War in the West includes a four-turn introductory scenario on Poland 1939, as well as scenarios for France 1940, North Africa 1942 (from Gazala to Tunis), Italy 1943, and France 1944. "War in the East" includes a scenario for each of the years 1941, 1942, 1943, and 1944. The complete "War in Europe" contains a single scenario for the fall of Germany, beginning in December 1944 with the Battle of the Bulge. The full game can be played by two or three players (the Soviets have separate victory conditions, based on control of territorial objectives, from the Western Allies), but is also playable solitaire.

For many World War II wargamers, this became the ultimate World War II wargame, even if it was not possible to complete all that many games. Nearly two decades later, Decision Games published a computer version by Greg Ploussios which recreated the game, which is still played by email between enthusiasts. The main limit to the computer game is that there is no computer opponent, so it must be played by two or more human players. Decision Games republished the monster in 1999, with additional optional rules (including Western Allied production) and counters (e.g. US Marines) and significantly upgraded map graphics. Decision Games is planning on again re-publishing this game, and stating they will add counters and new optional rules. A new computer game version of the War in Europe, redesigned to fit more advanced versions of Windows, appeared early in 2009.

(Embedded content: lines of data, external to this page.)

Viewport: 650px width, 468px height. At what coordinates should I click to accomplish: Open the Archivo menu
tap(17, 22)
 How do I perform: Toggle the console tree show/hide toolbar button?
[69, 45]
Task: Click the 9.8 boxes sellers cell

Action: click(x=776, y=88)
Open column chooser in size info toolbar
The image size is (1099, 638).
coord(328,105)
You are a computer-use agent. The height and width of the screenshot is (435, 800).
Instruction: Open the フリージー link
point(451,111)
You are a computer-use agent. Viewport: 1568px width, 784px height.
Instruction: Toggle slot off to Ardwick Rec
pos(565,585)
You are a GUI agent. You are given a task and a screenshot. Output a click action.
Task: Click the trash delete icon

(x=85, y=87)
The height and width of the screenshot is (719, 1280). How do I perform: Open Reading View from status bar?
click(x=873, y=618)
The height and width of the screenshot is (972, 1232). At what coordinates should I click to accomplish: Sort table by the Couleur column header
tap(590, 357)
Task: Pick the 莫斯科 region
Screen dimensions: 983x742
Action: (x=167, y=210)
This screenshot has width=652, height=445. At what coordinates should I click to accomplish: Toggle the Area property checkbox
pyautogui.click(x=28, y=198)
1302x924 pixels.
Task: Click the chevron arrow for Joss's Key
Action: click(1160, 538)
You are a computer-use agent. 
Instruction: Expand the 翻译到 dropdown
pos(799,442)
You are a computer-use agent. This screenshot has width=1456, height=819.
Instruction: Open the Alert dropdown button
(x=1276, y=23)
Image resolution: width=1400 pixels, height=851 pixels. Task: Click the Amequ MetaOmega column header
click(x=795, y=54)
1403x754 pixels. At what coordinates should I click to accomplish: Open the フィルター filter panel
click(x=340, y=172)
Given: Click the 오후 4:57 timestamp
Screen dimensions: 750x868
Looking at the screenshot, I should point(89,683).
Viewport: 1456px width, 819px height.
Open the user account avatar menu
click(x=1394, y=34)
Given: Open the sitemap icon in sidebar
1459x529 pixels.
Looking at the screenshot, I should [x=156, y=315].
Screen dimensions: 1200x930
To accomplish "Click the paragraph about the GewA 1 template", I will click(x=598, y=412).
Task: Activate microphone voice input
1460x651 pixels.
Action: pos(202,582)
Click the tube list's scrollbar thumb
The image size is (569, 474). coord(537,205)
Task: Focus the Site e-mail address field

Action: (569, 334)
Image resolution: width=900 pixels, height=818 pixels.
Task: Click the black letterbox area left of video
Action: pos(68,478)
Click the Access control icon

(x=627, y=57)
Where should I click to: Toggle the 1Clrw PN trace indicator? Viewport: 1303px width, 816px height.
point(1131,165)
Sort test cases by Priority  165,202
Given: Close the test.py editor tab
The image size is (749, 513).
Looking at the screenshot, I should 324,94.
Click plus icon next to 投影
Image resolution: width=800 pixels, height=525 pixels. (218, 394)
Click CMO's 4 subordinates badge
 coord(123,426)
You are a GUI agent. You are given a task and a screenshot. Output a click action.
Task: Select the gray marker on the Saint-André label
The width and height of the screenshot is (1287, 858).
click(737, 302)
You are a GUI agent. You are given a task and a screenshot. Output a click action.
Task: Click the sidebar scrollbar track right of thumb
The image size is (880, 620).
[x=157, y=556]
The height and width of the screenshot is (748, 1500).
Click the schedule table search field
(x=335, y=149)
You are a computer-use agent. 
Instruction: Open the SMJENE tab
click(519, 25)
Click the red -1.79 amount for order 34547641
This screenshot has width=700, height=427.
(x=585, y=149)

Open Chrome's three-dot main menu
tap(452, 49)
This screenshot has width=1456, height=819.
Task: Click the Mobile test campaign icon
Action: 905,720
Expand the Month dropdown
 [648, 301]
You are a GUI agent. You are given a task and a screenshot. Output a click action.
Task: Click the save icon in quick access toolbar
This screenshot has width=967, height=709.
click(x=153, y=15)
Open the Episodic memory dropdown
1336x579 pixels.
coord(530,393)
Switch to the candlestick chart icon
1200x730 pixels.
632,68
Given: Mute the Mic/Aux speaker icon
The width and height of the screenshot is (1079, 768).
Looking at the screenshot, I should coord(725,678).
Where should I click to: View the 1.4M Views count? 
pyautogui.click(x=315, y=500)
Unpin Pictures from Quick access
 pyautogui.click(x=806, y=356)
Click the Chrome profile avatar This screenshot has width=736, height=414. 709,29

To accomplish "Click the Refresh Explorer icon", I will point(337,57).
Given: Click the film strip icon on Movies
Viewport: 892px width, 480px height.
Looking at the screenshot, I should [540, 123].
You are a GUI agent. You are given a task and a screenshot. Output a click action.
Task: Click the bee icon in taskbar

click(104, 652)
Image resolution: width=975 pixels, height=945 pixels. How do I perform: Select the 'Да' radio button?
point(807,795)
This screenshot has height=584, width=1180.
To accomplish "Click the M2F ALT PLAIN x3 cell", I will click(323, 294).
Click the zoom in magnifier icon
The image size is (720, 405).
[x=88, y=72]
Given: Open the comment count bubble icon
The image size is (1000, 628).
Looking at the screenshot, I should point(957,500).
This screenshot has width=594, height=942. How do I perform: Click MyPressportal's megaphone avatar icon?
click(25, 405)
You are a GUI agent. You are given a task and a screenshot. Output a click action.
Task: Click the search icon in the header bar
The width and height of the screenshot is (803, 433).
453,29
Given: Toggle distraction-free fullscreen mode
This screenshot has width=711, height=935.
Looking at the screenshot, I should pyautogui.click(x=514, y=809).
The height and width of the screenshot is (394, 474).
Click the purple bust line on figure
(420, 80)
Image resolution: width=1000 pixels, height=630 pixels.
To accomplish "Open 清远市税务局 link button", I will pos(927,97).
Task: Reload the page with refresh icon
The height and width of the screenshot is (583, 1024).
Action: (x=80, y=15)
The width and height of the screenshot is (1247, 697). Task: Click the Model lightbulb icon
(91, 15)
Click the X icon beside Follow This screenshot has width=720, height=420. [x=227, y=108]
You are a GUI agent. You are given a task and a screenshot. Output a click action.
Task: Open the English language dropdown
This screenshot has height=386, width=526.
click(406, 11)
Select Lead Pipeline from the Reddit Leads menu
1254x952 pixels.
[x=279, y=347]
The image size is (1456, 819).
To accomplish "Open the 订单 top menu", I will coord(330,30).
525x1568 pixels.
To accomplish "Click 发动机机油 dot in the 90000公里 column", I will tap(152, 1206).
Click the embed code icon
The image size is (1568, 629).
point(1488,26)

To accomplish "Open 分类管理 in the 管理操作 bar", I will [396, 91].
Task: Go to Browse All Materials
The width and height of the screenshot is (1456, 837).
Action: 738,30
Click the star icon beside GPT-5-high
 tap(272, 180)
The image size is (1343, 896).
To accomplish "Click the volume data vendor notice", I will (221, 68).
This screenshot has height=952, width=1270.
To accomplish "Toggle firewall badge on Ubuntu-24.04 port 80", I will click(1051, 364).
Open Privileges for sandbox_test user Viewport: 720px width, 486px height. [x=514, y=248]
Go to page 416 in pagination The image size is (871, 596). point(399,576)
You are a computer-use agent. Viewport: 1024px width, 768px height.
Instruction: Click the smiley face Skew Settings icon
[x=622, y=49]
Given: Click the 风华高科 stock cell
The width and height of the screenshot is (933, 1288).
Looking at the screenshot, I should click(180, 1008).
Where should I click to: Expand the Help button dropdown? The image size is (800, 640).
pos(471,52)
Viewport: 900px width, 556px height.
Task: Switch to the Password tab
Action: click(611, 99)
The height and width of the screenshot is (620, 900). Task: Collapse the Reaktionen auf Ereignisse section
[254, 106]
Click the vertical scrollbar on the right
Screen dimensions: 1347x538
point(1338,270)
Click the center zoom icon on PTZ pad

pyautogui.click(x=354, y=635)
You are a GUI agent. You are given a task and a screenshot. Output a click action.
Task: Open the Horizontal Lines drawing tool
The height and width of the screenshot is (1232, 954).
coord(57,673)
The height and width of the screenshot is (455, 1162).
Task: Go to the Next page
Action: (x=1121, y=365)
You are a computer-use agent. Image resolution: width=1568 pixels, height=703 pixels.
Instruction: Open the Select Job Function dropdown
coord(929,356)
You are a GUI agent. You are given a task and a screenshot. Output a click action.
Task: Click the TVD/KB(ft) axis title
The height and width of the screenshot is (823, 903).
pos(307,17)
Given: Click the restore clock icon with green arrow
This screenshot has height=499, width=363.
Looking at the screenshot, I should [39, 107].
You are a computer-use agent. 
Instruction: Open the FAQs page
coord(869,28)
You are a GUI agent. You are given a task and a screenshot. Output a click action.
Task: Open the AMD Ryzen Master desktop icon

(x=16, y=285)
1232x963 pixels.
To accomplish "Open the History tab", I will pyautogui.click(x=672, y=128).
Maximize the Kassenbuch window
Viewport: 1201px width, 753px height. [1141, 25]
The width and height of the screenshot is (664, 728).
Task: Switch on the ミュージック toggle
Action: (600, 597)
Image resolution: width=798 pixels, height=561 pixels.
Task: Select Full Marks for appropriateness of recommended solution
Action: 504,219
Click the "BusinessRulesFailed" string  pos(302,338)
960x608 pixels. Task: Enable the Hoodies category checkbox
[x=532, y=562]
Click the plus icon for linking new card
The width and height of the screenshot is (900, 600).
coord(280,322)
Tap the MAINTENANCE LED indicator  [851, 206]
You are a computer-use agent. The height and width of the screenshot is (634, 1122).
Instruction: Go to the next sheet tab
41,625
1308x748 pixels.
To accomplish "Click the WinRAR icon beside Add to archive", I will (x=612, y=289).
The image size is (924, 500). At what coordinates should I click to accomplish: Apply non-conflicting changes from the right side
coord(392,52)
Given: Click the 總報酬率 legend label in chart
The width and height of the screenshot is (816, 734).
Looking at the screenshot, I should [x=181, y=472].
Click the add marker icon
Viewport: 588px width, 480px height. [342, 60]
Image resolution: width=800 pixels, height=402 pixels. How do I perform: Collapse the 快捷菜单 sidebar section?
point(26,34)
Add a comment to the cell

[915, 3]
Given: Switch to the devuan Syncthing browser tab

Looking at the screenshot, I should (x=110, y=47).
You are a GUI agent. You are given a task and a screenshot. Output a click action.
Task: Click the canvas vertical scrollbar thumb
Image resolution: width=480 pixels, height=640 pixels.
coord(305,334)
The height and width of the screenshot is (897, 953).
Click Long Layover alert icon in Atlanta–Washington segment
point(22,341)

An extension kit called the "First World War Module" was produced in the 1970s, containing rules and counters (mostly headquarter units with divisions being kept track of as abstract points), and instructions on how to amend the "War in Europe" maps (not included in the module) to simulate the First World War. Players are required to keep track of combat losses, which affect a country's morale and industrial ability, both of which will eventually, when a critical point is reached, reduce a nation's ability to withstand combat without retreating. This game has been out of print for many years and is now a rare collectors' item.